Many ads manage to create a world around their brand, but it can be like this world is hidden behind glass, with consumers unable to enter into or interact with this world. Chatbots allow a brand to essentially give consumers a guided tour around a branded world, sometimes literally as with:

 

AKQA London's Terminal Tours for Call of Duty: Infinite Warfare. In the lead-up to the game's November release, the agency drew attention to the game's galaxy via GIFs and rendering of the various locations used in the game. Not only did this act as a great teaser for a hugely anticipated game, but it enforced the interactivity that for many people spending their evenings shouting obscenities into a headset was the game's best feature.

 

3. Expand the brand

 

Chatbots are regularly being used anywhere where the giving out of information can be automated, with the tech perfect for, for example, telling people information about their flights.

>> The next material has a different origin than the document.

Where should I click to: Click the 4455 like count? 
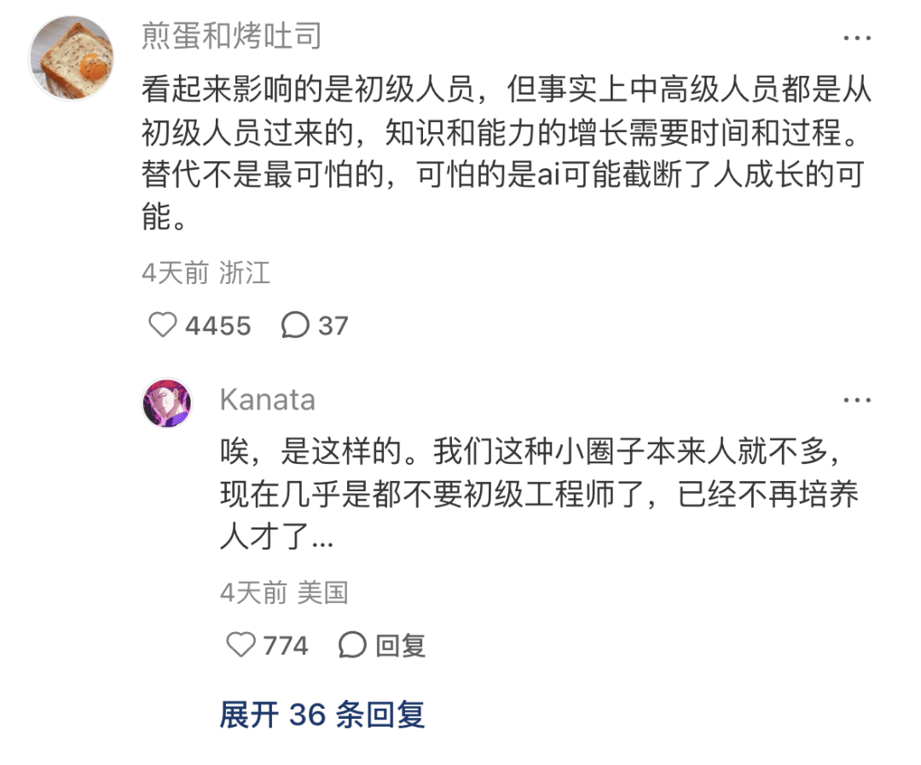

From this basis, however, some brands have started to offer additional services that would have been too time-consuming to offer if a person had to do them.

 

 

Prime example of this is Code d'Azur's work with KLM. Users who send certain emojis to the airline's Facebook Messenger will receive reccomendations for the city they're in. Send the KLMBot a pizza emoji, for example, and it will send you Italian restaurant recommendations, or sending it the cash emoji will show you the closest ATM to your location.